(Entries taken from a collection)
╔══

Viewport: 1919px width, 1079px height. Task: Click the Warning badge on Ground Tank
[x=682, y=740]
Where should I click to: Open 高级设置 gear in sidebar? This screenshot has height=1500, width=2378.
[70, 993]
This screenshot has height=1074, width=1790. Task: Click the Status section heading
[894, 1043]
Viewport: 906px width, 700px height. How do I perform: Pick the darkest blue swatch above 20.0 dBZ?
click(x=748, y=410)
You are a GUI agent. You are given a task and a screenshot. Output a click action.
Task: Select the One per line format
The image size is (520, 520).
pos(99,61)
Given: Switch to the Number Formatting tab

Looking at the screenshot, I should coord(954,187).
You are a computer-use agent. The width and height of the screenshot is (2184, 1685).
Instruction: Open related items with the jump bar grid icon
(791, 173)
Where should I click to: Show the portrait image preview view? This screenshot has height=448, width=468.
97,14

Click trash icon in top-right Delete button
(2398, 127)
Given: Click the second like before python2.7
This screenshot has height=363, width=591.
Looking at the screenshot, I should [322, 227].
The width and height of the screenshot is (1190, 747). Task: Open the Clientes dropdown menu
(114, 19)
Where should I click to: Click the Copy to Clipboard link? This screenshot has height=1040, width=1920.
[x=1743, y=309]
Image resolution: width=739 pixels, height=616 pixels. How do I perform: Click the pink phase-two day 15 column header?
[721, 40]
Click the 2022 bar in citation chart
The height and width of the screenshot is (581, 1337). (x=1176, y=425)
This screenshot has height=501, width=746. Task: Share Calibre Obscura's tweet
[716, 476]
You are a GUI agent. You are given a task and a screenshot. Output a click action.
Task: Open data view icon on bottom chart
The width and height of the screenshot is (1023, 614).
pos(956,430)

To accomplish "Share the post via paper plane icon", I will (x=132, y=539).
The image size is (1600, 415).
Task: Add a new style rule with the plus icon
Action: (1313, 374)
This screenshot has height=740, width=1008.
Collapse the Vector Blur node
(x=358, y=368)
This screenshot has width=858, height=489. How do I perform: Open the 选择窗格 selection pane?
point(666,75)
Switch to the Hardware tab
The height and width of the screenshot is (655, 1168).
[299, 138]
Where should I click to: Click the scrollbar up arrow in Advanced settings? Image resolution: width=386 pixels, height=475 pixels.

╚══

Please output every line of the entries above as a JSON list of strings, one string per line, with blank lines omitted.

[
  "Viewport: 1919px width, 1079px height. Task: Click the Warning badge on Ground Tank",
  "[x=682, y=740]",
  "Where should I click to: Open 高级设置 gear in sidebar? This screenshot has height=1500, width=2378.",
  "[70, 993]",
  "This screenshot has height=1074, width=1790. Task: Click the Status section heading",
  "[894, 1043]",
  "Viewport: 906px width, 700px height. How do I perform: Pick the darkest blue swatch above 20.0 dBZ?",
  "click(x=748, y=410)",
  "You are a GUI agent. You are given a task and a screenshot. Output a click action.",
  "Task: Select the One per line format",
  "The image size is (520, 520).",
  "pos(99,61)",
  "Given: Switch to the Number Formatting tab",
  "Looking at the screenshot, I should coord(954,187).",
  "You are a computer-use agent. The width and height of the screenshot is (2184, 1685).",
  "Instruction: Open related items with the jump bar grid icon",
  "(791, 173)",
  "Where should I click to: Show the portrait image preview view? This screenshot has height=448, width=468.",
  "97,14",
  "Click trash icon in top-right Delete button",
  "(2398, 127)",
  "Given: Click the second like before python2.7",
  "This screenshot has height=363, width=591.",
  "Looking at the screenshot, I should [322, 227].",
  "The width and height of the screenshot is (1190, 747). Task: Open the Clientes dropdown menu",
  "(114, 19)",
  "Where should I click to: Click the Copy to Clipboard link? This screenshot has height=1040, width=1920.",
  "[x=1743, y=309]",
  "Image resolution: width=739 pixels, height=616 pixels. How do I perform: Click the pink phase-two day 15 column header?",
  "[721, 40]",
  "Click the 2022 bar in citation chart",
  "The height and width of the screenshot is (581, 1337). (x=1176, y=425)",
  "This screenshot has height=501, width=746. Task: Share Calibre Obscura's tweet",
  "[716, 476]",
  "You are a GUI agent. You are given a task and a screenshot. Output a click action.",
  "Task: Open data view icon on bottom chart",
  "The width and height of the screenshot is (1023, 614).",
  "pos(956,430)",
  "To accomplish \"Share the post via paper plane icon\", I will (x=132, y=539).",
  "The image size is (1600, 415).",
  "Task: Add a new style rule with the plus icon",
  "Action: (1313, 374)",
  "This screenshot has height=740, width=1008.",
  "Collapse the Vector Blur node",
  "(x=358, y=368)",
  "This screenshot has width=858, height=489. How do I perform: Open the 选择窗格 selection pane?",
  "point(666,75)",
  "Switch to the Hardware tab",
  "The height and width of the screenshot is (655, 1168).",
  "[299, 138]",
  "Where should I click to: Click the scrollbar up arrow in Advanced settings? Image resolution: width=386 pixels, height=475 pixels."
]